Imaging techniques have been useful to study fears, anxieties, and phobias, although they are currently on limited therapeutic and diagnostic use. PET (positive emission tomography) scans have been used to study regional brain flow as a measure of neuroanatomical correlates of emotion. In these cases painful electric shock has been applied before, during, and after anticipation of it. Increases in blood flow in bilateral temporal poles during anticipatory anxiety have been noted. These same neuroanatomical regions are implicated in lactate-induced anxiety attacks in panic disorders, suggesting a mechanism for the development of panic in humans. The lactate test is an accepted test to provoke (and diagnose) panic attacks in people, but it has not been evaluated in pets. In human lactate responsive / susceptible patients, parahippocampal blood flow (a marker of neuronal activity), blood volume, and oxygen metabolism are asymmetric when evaluated by PET scans under resting, non-panic conditions. This suggests that the abnormality is both biochemical and structural. The biochemical abnormality is postulated to be due to an increase in norepinephrine output from the locus coereleus, which, in turn, stimulates parahippocampal "over-responsiveness".

The roles of arousal and reactivity

Some dogs respond either more quickly to a stimulus, or react more intensely to a given stimulus that other dogs. At some level this "hyper-reactivity" is probably truly pathological and represents yet another phenotypical manifestation of some neurochemical heterogeneity associated with anxiety. These dogs are different and it can be very difficult or impossible to interrupt them once they reach that level where they "fire" indiscriminantly. Intense anticipation is critical for these individuals.

Other animals just react with a higher level of intensity, but may still be workable. Behaviors that can be used to ascertain levels of reactivity or arousal include alertness (hyper-vigilance), restlessness (motor activity), vocalization, systemic effects (emesis, urination, or defecation), displacement or stereotypic behaviors, and changes in content or quantity of solicitous behaviors. Dogs with the above described truly pathological hyper-reactivity do not generally evince these signs.

References:

1.  Charney DS, Heninger GR. Abnormal regulation of noradrenergic function in panic disorders. Arch Gen Psychiat 1984;43:1042-1058.

2.  Coyle JT, Puttfarken P. Oxidative stress, glutamate, and neurodegenerative disorders. Science 1993;262:689-695.

3.  Free NK, Winget CN, Whitman RM. Separation anxiety in panic disorder. Am J Psychiatry 1983;150:595-599.

4.  Grunhaus L, Harel Y, Krugler T, Pande AC, Haskett RF. Major depressive disorder and panic disorder.
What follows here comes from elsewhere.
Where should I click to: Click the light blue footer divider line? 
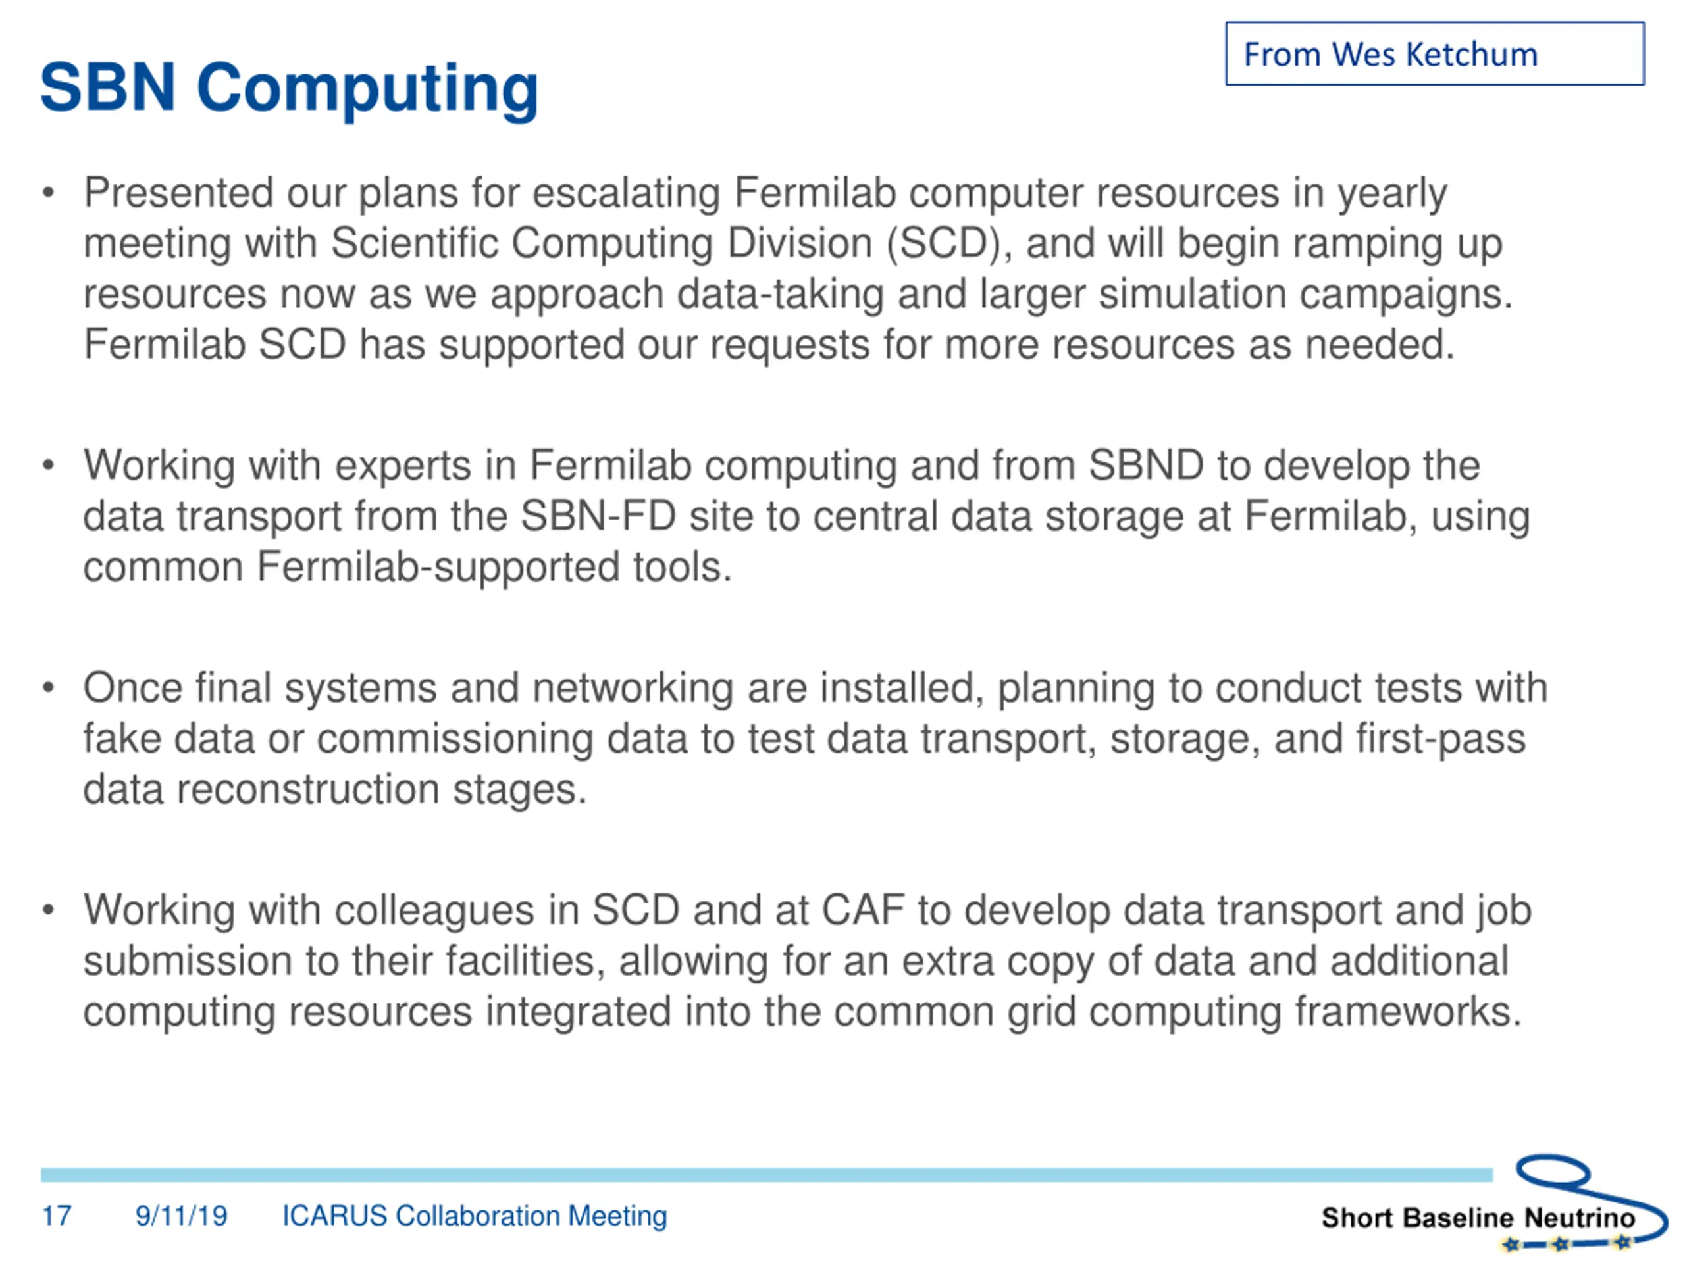point(766,1175)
Clin Neuropharmacol 1988;11:454-461.

5.  Kalin NH. The neurobiology of fear. Sci Am 1993;268(5):94-101.

6.  Ko GN, Elsworth JD, Roth RH, Rifkin BG, Leigh H, Redmond DE, Jr. Panic-induced elevation of plasma MHPG levels in phobic anxious patients. Arch Gen Psychiat 1983;40:425-430.

7.  Overall KL. Clinical Behavioral Medicine for Small Animals, At. Louis, Mosby, 1997.

8.  Pyke T, Greenberg H. Norepinephrine challenge in panic patients. J Clin Psychol 1986;6:279-285.

9.  Reiman EM, Fusselman MJ, Fox PT, Raichle ME. Neuroanatomical correlates of anticipatory anxiety. Science 1989;243:1071-1074.